This week I have already logged 180 miles doing ministry.  I legitimately could have doubled that had I the time.  For example, today I am supposed to go to Tacoma for a denominational meeting.  It is a meeting I love and am prepared for, but will not be able to attend because of time constraints—next week is Holy Week and I’m a little busy.  So, if I were going to Tacoma again this week, that would up the mileage considerably.

Being in a car is not unusual for me or for any minister.  It is a part of the work and travel is an ancient part of ministry.  Jesus was always on the move as was the Apostle Paul.  To a certain extent I enjoy travel, whether by car, ferry or plane.  What has changed though in recent times is the cost of gasoline.  When I first began doing ministry gasoline was about $1.19 a gallon.  Yesterday I paid $4.05.  Experts are indicating that by the summer it could be as high as $5.00 a gallon.  If I take my 180 miles and assume 30 miles per gallon (which is a high estimate because much of the driving is stop-n-go traffic) I’ve spent $24 in gasoline this week.  Average that out over a month and we have $96, and in a year, well, that is $1,300.  This is money I do not get reimbursed for and which I do not get a tax deduction for because I already max out all my allowable deductions. 

My church pays me well, so the money is not a problem.  I am taken care of because i serve the greatest church in the world.  Other churches solve some of the problem by giving the minister a gasoline allowance.  That is probably a good idea.  The point though, that I am drawing out is regardless of who is paying or how well pastors are compensated, the price of doing ministry is going up—and this price is being calculated at a personal level.  I suspect there are many pastors who are not well compensated and who have no reimbursement plan from their church and the price of gas is killing them.  Will they get a haircut this week, pay for their kid’s band trip, or go make hospital visits?

I suspect that as energy costs rise, we might see the following changes to ministry.

  • More phone calls, less hospital/pastoral/how-are-you-doing visits.  This is a practice I need to nurture a little more.  Because I value the spiritual intimacy of face-to-face and the ministry of presence I’ve always been biased against the phone and in favor of in-person.  Probably I need to get over that.

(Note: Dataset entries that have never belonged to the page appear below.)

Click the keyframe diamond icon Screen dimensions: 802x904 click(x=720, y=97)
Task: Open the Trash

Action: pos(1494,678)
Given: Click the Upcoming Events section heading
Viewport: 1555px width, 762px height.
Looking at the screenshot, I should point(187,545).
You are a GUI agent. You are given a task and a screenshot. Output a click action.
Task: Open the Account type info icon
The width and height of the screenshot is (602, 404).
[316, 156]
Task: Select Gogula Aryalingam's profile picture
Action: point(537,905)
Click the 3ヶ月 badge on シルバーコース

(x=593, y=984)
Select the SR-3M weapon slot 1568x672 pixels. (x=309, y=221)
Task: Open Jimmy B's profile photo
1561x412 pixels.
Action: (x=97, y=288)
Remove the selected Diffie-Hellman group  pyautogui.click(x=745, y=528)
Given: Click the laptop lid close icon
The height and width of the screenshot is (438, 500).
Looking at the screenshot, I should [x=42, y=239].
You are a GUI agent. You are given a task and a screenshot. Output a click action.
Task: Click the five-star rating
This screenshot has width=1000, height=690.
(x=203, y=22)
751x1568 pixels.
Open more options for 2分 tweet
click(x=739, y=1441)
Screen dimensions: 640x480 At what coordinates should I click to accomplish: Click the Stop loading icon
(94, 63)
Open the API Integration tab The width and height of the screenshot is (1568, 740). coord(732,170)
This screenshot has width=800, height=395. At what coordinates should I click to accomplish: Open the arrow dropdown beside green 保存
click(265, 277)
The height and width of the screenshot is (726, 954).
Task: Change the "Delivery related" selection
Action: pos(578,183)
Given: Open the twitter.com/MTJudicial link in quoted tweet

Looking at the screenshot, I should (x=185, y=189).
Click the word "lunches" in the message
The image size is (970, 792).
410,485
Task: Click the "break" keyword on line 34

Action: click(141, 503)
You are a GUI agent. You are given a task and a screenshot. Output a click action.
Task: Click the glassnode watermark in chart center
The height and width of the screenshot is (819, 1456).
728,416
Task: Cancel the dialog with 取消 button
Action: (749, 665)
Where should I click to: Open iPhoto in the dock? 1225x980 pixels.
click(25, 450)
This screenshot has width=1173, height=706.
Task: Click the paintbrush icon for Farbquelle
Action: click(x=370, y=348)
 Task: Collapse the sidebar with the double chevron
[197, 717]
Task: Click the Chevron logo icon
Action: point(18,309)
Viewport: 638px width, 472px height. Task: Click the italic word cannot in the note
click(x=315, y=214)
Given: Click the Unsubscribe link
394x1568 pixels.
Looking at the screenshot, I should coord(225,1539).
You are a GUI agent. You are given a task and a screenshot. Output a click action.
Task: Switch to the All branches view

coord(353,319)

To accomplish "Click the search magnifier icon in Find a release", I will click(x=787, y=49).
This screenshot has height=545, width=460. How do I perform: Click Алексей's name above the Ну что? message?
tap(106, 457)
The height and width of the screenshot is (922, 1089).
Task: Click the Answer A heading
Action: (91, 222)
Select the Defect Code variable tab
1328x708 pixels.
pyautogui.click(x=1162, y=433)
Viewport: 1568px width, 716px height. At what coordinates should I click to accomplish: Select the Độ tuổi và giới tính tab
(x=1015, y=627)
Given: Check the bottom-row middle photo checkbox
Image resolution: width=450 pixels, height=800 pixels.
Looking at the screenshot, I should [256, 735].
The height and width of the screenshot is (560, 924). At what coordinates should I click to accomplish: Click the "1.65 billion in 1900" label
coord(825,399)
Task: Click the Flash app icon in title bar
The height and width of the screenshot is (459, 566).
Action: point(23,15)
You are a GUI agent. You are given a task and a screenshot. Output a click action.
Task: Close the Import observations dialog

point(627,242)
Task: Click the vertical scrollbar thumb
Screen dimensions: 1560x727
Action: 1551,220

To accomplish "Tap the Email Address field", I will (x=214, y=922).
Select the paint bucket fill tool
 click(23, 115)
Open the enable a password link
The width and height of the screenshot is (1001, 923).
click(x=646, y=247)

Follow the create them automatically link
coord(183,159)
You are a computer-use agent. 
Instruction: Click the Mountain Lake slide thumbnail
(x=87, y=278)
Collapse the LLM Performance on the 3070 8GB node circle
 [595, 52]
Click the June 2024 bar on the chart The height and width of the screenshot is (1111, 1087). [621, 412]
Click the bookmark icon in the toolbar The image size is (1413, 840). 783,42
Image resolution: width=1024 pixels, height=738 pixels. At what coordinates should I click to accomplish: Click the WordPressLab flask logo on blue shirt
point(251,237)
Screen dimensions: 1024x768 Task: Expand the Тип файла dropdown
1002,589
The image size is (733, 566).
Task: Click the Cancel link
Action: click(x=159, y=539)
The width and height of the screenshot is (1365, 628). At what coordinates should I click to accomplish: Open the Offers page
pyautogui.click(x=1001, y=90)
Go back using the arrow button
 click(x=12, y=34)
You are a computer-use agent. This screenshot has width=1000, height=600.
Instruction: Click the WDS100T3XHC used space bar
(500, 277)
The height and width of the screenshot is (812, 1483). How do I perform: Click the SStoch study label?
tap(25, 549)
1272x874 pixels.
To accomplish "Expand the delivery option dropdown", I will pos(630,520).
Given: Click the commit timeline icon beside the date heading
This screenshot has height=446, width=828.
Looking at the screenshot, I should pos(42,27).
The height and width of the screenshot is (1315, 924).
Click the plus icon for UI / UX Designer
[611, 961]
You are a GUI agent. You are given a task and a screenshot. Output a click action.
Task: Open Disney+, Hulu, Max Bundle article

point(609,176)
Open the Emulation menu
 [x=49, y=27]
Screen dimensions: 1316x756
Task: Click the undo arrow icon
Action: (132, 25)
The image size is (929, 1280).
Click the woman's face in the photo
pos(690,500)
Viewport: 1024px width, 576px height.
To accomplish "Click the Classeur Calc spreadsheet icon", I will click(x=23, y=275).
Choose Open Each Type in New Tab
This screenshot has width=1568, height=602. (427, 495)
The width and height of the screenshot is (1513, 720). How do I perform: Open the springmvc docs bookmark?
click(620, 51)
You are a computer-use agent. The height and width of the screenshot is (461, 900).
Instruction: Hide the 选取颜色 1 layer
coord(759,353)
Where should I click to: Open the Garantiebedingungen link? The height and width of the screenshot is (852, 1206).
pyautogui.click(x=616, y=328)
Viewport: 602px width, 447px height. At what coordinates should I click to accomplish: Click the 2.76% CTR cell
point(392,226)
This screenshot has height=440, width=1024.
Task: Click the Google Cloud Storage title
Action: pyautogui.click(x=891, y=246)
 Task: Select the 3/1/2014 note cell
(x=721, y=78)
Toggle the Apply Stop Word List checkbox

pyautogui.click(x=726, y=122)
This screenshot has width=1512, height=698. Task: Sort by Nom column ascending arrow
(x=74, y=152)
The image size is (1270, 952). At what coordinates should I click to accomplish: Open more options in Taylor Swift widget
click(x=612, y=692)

  • Social media may become a tool for meetings and strategy planning.  If I am feeling the pinch as pastor, chances are very good that some of my leadership feel the same way.  I have some leaders who live very far away from the church building.  That means to come have a planning meeting or even attend a ministry event or even worship requires a greater financial sacrifice that others who live closer.  Social media might be a tool to bridge that gap.  How would Skype work in a hospital room?


  • Fewer meetings.  I need to do a better job of how I use my time and resources.  It is not very cost-effective (or time effective) to try and attend every meeting other people expect me to be at.


  • A renewed emphasis upon lay ministry.  Because the expense is getting higher, sharing that expense with dedicated laity—men and women who also serve—would help distribute the expense.  It is true there are some things only the senior pastor can do, but there are many things which capable, God-called people are able to do just as effective, if not better, than a pastor.  The problem of course is convincing pastors to move beyond this in theory and into practice.